- DATA TO PROCESS
-=-=-

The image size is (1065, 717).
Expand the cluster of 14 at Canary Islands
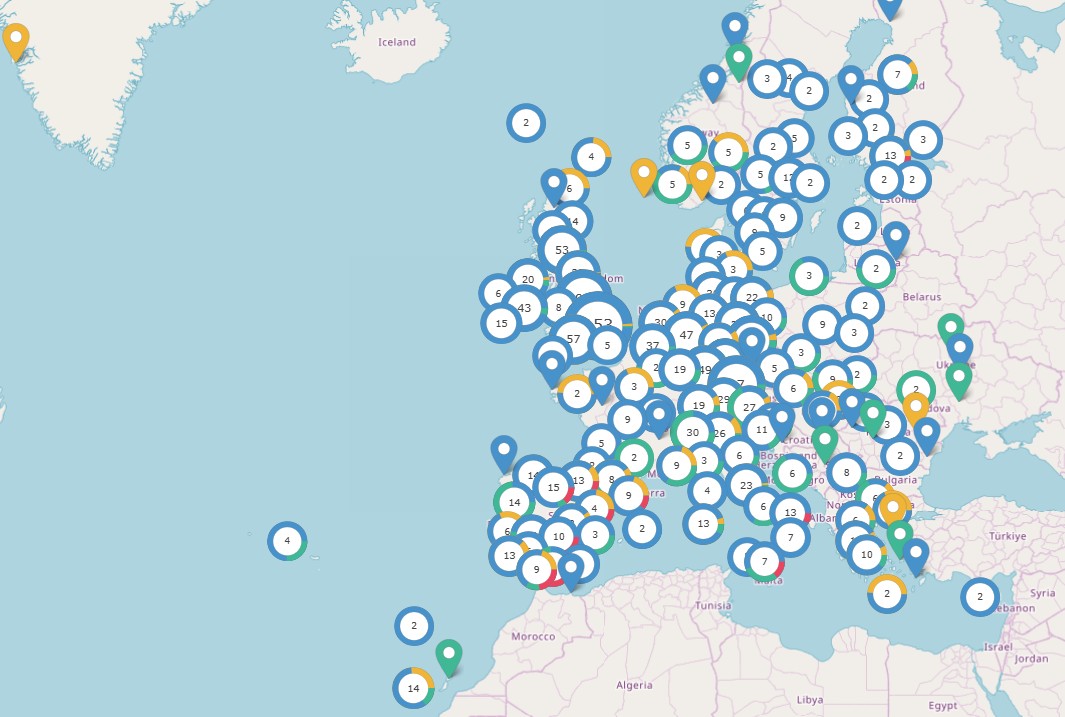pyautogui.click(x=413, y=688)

-=-=-

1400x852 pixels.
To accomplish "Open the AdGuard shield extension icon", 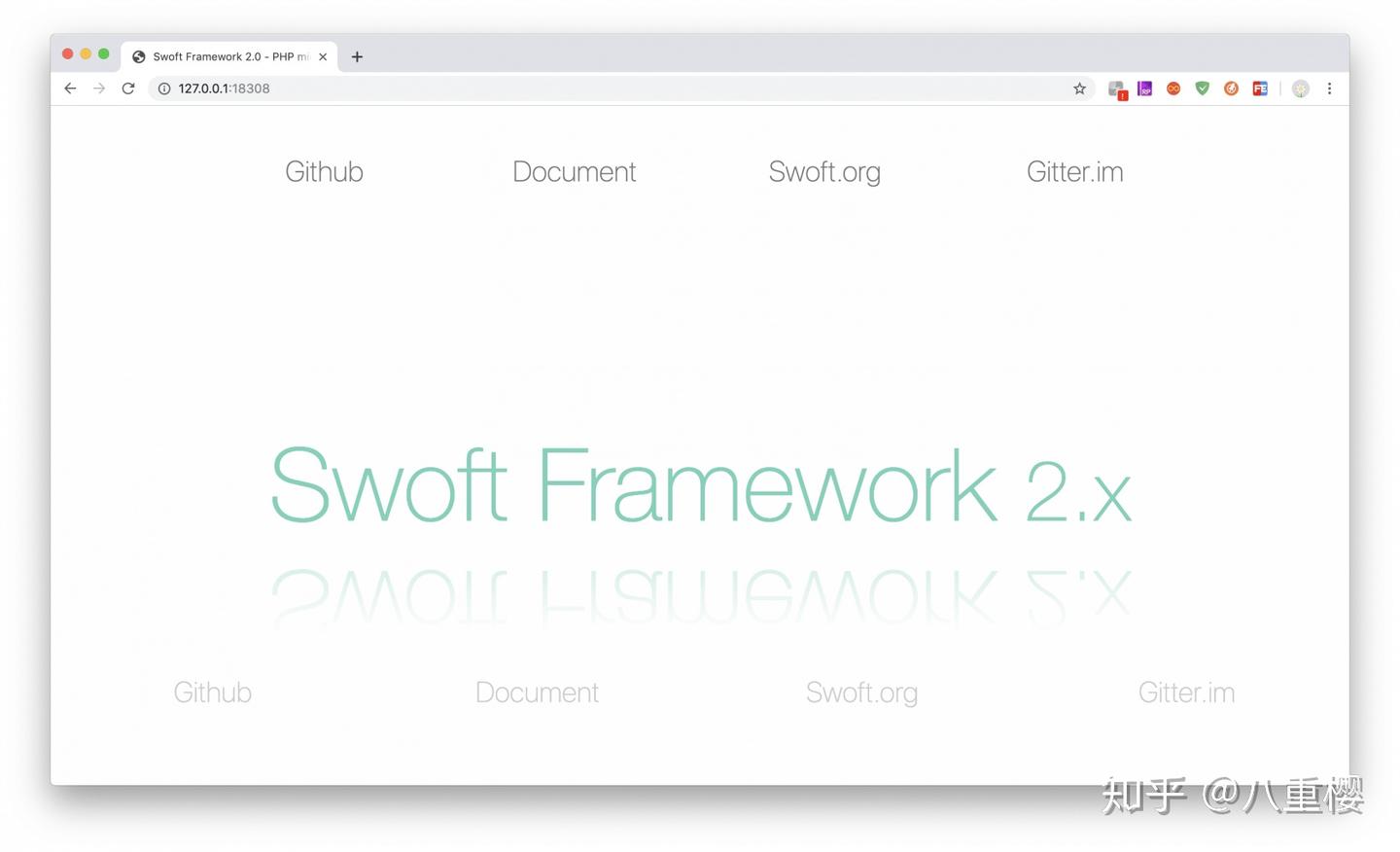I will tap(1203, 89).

-=-=-

- EXERCISE TASK
Reproduce word for word the part of the records that opens with the line containing "The image size is (1065, 717)." and closes with the line containing "pyautogui.click(x=413, y=688)", including both of those lines. Leave the pictures out.

- WORKED ANSWER
The image size is (1065, 717).
Expand the cluster of 14 at Canary Islands
pyautogui.click(x=413, y=688)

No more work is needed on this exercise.